▽
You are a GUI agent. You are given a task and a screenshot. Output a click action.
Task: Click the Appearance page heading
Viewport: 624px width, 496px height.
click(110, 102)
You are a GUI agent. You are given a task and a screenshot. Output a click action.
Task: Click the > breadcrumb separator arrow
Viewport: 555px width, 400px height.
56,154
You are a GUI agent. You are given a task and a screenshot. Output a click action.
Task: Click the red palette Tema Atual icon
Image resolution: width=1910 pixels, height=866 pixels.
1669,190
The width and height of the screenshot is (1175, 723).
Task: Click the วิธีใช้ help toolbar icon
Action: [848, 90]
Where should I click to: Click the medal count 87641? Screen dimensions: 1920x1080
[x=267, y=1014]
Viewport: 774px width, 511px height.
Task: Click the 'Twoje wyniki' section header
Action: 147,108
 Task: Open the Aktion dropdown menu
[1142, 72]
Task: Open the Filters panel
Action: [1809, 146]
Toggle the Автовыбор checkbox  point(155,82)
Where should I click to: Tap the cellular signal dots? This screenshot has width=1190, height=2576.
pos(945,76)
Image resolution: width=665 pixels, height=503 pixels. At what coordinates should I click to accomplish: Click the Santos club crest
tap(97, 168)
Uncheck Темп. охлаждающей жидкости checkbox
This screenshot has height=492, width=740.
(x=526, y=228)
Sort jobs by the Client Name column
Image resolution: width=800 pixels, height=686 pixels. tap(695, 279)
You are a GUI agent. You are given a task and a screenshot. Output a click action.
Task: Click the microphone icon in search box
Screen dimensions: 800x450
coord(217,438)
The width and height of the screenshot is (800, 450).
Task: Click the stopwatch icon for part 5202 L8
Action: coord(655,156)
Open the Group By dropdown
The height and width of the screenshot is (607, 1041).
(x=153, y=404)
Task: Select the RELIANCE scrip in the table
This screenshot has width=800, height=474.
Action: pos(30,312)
△
PROBLEM DESCRIPTION:
Print the entries above exactly as they were written, down to the last line.

OUTPUT OF THE EXERCISE:
You are a GUI agent. You are given a task and a screenshot. Output a click action.
Task: Click the Appearance page heading
Viewport: 624px width, 496px height.
click(110, 102)
You are a GUI agent. You are given a task and a screenshot. Output a click action.
Task: Click the > breadcrumb separator arrow
Viewport: 555px width, 400px height.
56,154
You are a GUI agent. You are given a task and a screenshot. Output a click action.
Task: Click the red palette Tema Atual icon
Image resolution: width=1910 pixels, height=866 pixels.
1669,190
The width and height of the screenshot is (1175, 723).
Task: Click the วิธีใช้ help toolbar icon
Action: [848, 90]
Where should I click to: Click the medal count 87641? Screen dimensions: 1920x1080
[x=267, y=1014]
Viewport: 774px width, 511px height.
Task: Click the 'Twoje wyniki' section header
Action: 147,108
 Task: Open the Aktion dropdown menu
[1142, 72]
Task: Open the Filters panel
Action: [1809, 146]
Toggle the Автовыбор checkbox  point(155,82)
Where should I click to: Tap the cellular signal dots? This screenshot has width=1190, height=2576.
pos(945,76)
Image resolution: width=665 pixels, height=503 pixels. At what coordinates should I click to accomplish: Click the Santos club crest
tap(97, 168)
Uncheck Темп. охлаждающей жидкости checkbox
This screenshot has height=492, width=740.
(x=526, y=228)
Sort jobs by the Client Name column
Image resolution: width=800 pixels, height=686 pixels. tap(695, 279)
You are a GUI agent. You are given a task and a screenshot. Output a click action.
Task: Click the microphone icon in search box
Screen dimensions: 800x450
coord(217,438)
The width and height of the screenshot is (800, 450).
Task: Click the stopwatch icon for part 5202 L8
Action: coord(655,156)
Open the Group By dropdown
The height and width of the screenshot is (607, 1041).
(x=153, y=404)
Task: Select the RELIANCE scrip in the table
This screenshot has width=800, height=474.
Action: pos(30,312)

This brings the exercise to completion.